§ **Recorded information**:
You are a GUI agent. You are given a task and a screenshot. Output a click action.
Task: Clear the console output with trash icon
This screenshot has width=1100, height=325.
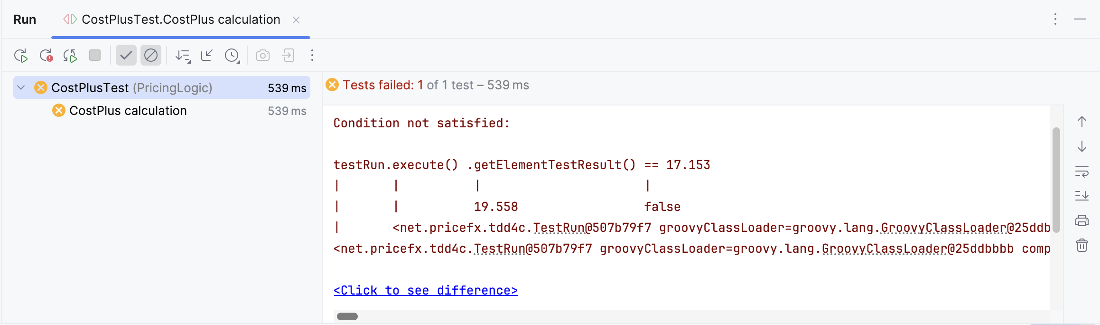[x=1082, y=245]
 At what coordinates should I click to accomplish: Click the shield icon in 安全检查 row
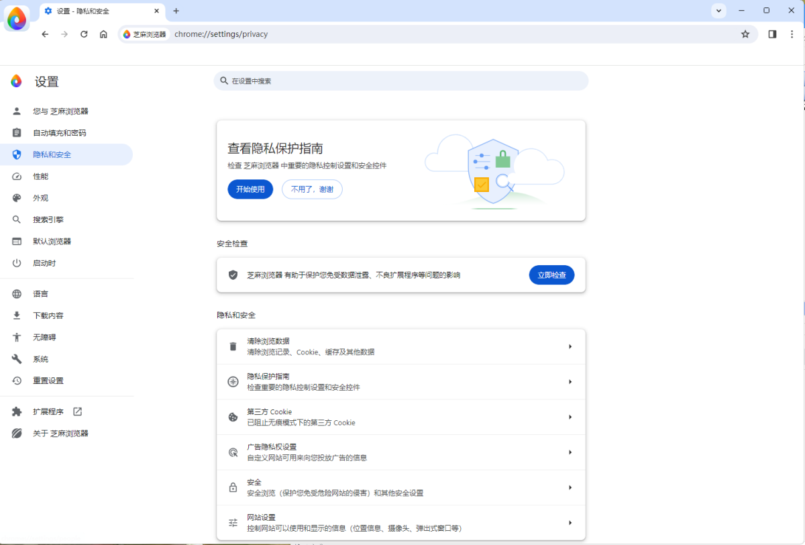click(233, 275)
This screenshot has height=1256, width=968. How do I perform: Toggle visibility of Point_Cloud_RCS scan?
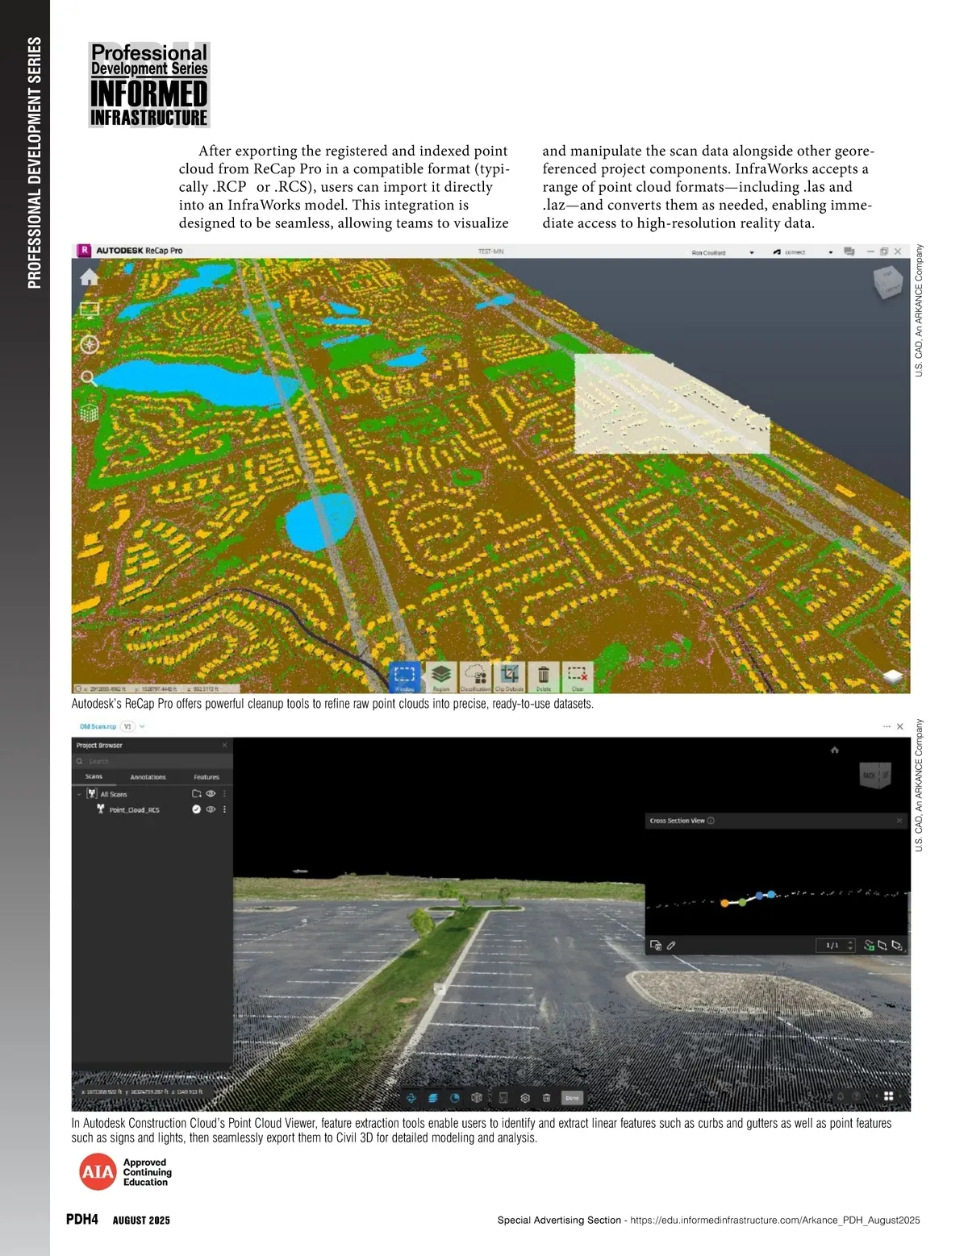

---

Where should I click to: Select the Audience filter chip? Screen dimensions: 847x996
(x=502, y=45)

§ **Exercise aim**: Update the data from the line containing "You are a GUI" down to the line containing "This screenshot has height=1256, width=968." by replacing "screenshot" with "screen capture" and leaving all else unchanged. Give back only those lines, and leave the pictures out.

§ **Output**:
You are a GUI agent. You are given a task and a screen capture. Output a click action.
Task: Clear the console output with trash icon
This screen capture has width=1100, height=325.
[x=1082, y=245]
 At what coordinates should I click to accomplish: Click the shield icon in 安全检查 row
click(233, 275)
This screen capture has height=1256, width=968. How do I perform: Toggle visibility of Point_Cloud_RCS scan?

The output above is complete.